Of course, I think it's a lot more likely that she either didn't advocate action on Rwanda at all, or did so only in passing. If so, this would have to be the definitive example of her attempt to claim responsibility for everything good that happened during her husband's presidency, while disavowing all responsibility for his mistakes. This was, in my opinion, the most shameful moment of the Clinton administration. It ought, by rights, to have a place in Hillary Clinton's "thirty five years of experience working for change." Or perhaps she might claim that she wasn't that interested in foreign policy at the time, or that for whatever reason she just didn't pick up on the genocide in Rwanda until it was too late to act. That would at least be honest.
But if, in fact, Clinton missed the chance to urge her husband to help stop the Rwandan genocide, then she should not pretend that she was, in fact, right there on the side of the angels all along. That's just grotesque."
Bold is mine.







Comments (4)
What's really grotesque is what Obama's senior foreign policy advisor asked a meeting convened to discuss the genocide in Rwanda: "What's it mean for the mid-term congressional elections?" Ironically, you'll find this account in Samantha Power's fantastic book, A Problem From Hell. You'll also find within those pages Tony Lake (another Obama advisor) calling it a "sideshow." Hillary's foreign policy team would be lead by Richard Holbrooke, a guy who has actually stopped a genocide, not looked the other way.
March 8, 2008 8:36 PM | Reply | Permalink
While there is some value to knowing what an advisor might think, it's ultimately the candidate or the president who's responsible.
I don't see how your response adds any insight into Hillary's claim of advocating policy in Rwanda when she didn't or she did so poorly out of sight of any meetings on the subject.
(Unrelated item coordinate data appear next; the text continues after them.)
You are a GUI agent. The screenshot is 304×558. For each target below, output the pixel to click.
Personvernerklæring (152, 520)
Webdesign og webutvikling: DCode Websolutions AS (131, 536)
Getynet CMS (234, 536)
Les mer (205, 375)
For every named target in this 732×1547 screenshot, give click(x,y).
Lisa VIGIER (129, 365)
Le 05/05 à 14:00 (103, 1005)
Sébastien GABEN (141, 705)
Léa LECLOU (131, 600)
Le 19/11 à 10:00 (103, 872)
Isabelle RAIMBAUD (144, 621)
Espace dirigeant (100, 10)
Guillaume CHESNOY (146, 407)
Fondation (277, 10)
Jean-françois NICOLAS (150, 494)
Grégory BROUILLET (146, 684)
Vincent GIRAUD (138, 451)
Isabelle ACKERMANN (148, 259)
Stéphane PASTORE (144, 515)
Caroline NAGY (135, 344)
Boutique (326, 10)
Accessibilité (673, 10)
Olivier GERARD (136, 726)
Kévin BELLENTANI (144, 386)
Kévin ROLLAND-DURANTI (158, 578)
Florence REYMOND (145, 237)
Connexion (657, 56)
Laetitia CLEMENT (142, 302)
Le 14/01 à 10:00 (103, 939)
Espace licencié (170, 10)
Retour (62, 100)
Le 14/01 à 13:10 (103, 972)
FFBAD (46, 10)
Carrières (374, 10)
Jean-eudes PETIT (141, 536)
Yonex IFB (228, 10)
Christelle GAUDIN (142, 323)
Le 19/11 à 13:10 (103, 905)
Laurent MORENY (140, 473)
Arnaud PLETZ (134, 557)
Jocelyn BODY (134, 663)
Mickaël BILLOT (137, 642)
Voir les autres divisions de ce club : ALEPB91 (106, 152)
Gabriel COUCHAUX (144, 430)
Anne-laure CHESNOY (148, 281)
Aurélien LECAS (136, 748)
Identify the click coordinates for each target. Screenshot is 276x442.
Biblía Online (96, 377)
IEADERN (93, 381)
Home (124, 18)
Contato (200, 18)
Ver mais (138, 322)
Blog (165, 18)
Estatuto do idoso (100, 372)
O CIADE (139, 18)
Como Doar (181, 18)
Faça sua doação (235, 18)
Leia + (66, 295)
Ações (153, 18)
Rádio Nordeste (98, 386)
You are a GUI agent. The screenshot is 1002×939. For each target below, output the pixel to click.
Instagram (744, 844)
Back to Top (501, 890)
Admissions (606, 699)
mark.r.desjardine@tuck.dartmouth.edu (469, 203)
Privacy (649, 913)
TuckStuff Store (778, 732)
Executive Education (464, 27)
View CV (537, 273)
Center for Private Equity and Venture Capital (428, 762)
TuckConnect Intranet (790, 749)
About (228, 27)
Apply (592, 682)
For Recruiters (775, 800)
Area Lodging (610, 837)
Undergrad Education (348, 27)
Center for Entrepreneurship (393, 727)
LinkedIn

The point of the post and my linking it here is questioning her actual foreign policy experience and to ask why she would continue to bring things up that don't back up her claims. Has anything she said been borne out under scrutiny? If I was 'hiring' her as she keeps asking us to consider it a hiring action, this whole line of resume padding would get her turned down for the job, and maybe even fired if it turned up after she was hired.
March 8, 2008 9:01 PM | Reply | Permalink
bill clinton had the chance to do something about rwanda. but they failed.
and you are so misinformed if you're going to characterize holbrooke as 'stopping a genocide'.
Holbrooke was complicit in Indonesia’s campaign of genocide against East Timor.
March 8, 2008 9:25 PM | Reply | Permalink
Uh, it adds insight because the two people most responsible for advising the president on policy, Lake as NSA and Rice as his top advisor on Africa, advised him to do nothing and they're now Obama's top advisors. Bill Clinton has gone to Rwanda and apologized, what about Rice and Lake? Holbrooke almost single-handedly forced a peace agreement (you can read about this in Power's book, as well numerous articles and books on the Dayton Accords) in the Balkans and is in no way remotely complicity in East Timor. If you're going to spout crap, back it up with facts.